Turning now to FIG. 2, a block diagram illustrating a control system 30 for launcher 12 of FIG. 1 is shown. The control system 30 comprises a target acquisition unit 32 which provides initial targeting instructions for a launcher control unit 34 which launches a shell 16a from a barrel 14 (FIG. 1). The launcher control unit 34 is connected to a tracking radar unit 36 and a processor unit 38. The target acquisition unit 32 is also connected to tracking radar unit 36 and the processor unit 38 as shown.

When the target acquisition unit 32 provides the initial targeting instructions to the launcher control unit 34 via link 40, it provides the same instructions to the tracking radar unit 36 and the processor unit 38 via links 42 and 44 respectively. These instructions establish the starting point from which the tracking radar unit 36 provides data relating to the trajectory of a shell which is launched using those instructions, and from which the processor unit 38 calculates the range correction data for the launcher control unit 34.

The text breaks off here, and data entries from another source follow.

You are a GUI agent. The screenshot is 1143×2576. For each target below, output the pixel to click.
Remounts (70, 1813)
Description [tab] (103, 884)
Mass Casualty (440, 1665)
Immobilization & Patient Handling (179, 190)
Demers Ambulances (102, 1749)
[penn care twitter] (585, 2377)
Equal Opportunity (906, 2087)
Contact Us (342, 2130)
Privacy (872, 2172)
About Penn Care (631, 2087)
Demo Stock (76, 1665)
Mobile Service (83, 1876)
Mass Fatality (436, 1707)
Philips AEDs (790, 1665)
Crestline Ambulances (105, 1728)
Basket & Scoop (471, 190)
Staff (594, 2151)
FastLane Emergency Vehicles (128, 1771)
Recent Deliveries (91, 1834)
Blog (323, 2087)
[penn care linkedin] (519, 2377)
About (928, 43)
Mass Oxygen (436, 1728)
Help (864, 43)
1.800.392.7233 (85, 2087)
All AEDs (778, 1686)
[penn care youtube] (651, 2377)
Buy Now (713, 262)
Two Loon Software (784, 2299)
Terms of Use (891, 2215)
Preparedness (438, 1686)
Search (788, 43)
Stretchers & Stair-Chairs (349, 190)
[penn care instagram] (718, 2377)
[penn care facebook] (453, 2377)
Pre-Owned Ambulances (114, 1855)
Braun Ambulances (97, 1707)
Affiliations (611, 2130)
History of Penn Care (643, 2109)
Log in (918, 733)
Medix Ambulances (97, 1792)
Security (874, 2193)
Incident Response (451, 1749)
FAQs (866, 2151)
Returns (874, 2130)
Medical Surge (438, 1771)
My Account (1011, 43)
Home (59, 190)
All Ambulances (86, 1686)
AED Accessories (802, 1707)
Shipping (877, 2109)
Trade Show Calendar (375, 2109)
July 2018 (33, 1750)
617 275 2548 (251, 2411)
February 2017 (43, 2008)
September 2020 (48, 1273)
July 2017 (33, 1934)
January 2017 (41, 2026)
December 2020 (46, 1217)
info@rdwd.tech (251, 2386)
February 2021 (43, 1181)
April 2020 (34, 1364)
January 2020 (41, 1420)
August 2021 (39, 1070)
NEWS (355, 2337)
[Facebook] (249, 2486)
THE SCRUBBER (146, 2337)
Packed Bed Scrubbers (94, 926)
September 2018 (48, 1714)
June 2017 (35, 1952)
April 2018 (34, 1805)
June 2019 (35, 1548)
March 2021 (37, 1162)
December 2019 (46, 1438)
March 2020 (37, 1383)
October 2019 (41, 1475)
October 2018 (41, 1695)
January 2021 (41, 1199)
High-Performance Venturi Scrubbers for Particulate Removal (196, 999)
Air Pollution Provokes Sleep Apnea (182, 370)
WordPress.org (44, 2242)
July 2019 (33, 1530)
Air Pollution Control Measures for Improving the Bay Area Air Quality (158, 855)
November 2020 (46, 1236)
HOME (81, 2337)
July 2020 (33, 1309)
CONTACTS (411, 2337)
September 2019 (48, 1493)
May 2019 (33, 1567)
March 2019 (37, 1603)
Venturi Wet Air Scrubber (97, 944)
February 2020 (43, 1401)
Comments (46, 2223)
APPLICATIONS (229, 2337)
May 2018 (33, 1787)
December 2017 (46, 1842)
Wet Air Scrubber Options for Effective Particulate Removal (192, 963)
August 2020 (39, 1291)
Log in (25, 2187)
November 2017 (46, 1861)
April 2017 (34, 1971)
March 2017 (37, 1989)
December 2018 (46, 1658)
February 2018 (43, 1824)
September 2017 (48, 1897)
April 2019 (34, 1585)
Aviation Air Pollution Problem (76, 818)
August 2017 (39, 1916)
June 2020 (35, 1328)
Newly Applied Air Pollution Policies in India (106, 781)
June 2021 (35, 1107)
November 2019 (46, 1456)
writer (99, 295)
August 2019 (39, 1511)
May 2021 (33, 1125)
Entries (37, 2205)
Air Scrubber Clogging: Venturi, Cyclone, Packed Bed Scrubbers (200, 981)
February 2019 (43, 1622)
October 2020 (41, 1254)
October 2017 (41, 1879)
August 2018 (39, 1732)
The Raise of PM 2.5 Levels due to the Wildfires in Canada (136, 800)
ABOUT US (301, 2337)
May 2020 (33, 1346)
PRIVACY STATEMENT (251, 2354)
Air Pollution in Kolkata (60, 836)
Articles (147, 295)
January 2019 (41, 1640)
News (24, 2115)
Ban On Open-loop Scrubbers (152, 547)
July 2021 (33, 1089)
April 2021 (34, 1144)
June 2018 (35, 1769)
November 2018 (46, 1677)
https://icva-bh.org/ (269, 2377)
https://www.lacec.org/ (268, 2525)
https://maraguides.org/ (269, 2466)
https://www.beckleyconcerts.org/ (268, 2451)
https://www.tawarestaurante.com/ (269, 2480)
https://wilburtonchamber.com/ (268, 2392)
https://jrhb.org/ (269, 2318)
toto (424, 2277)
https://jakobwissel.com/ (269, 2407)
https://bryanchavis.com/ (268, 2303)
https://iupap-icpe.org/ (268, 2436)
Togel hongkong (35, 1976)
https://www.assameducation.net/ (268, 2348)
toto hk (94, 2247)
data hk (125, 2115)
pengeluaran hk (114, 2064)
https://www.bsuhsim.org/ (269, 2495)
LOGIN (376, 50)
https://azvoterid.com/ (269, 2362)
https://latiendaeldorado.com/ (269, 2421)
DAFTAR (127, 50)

The launcher control unit 34 provides data relating to the shell (not shown) which is to be launched by the launcher (not shown) to the tracking radar unit 36 over the link 46. This data provides the tracking radar unit 36 with details of how to recognise the shell which it is to track before or as the shell is launched. The launcher control unit 34 also provides data relating to launch of the shell to the processor unit 38 over link 48. Data from the tracking radar unit 36 is fed via link 50 to the processor unit 38, so that the processor unit 38 can calculate the predicted location of the shell impact once the apogee of the trajectory of the shell has been achieved, and provide range correction data for the launcher control unit 34 over link 52.

It will be appreciated that once the tracking radar unit 36 has established a settled track on a shell which has been launched from a launcher (not shown) associated with the launcher control unit 34, the data sent to the processor unit 38 from that settled track allows the predicted shell impact location to be determined with some accuracy. The accuracy of the predicted shell impact location will improve as a function of time, and it has been determined that a while after the shell has reached the apogee of its trajectory, the accuracy of the predicted shell impact location is adequate to use as the basis for a feedback signal for the launcher control unit 34 to correct the elevation of the barrel of the launcher. This has the advantage that the predicted range of the shell is known at a time considerably before the shell impacts and the launch control unit 34 can apply a correction to a second shell from a shell which is yet to land.

It will readily be understood that a filtering process can be used to provide a best estimate of the predicted shell impact location.

Moreover, the system of the present invention has the advantage that the number of shells which need to be fired in an engagement, from the start of the engagement to hitting the target, can be substantially reduced. The time involved is also reduced. This, in turn, has the advantage that barrel life of the launcher can be extended in proportion.

Although the present invention has been described with reference to determining the landing position of a shell, it will be understood that the invention can be applied to any free fall ballistics missile. Furthermore, the invention can be used with any stationary or relatively slowly-moving target.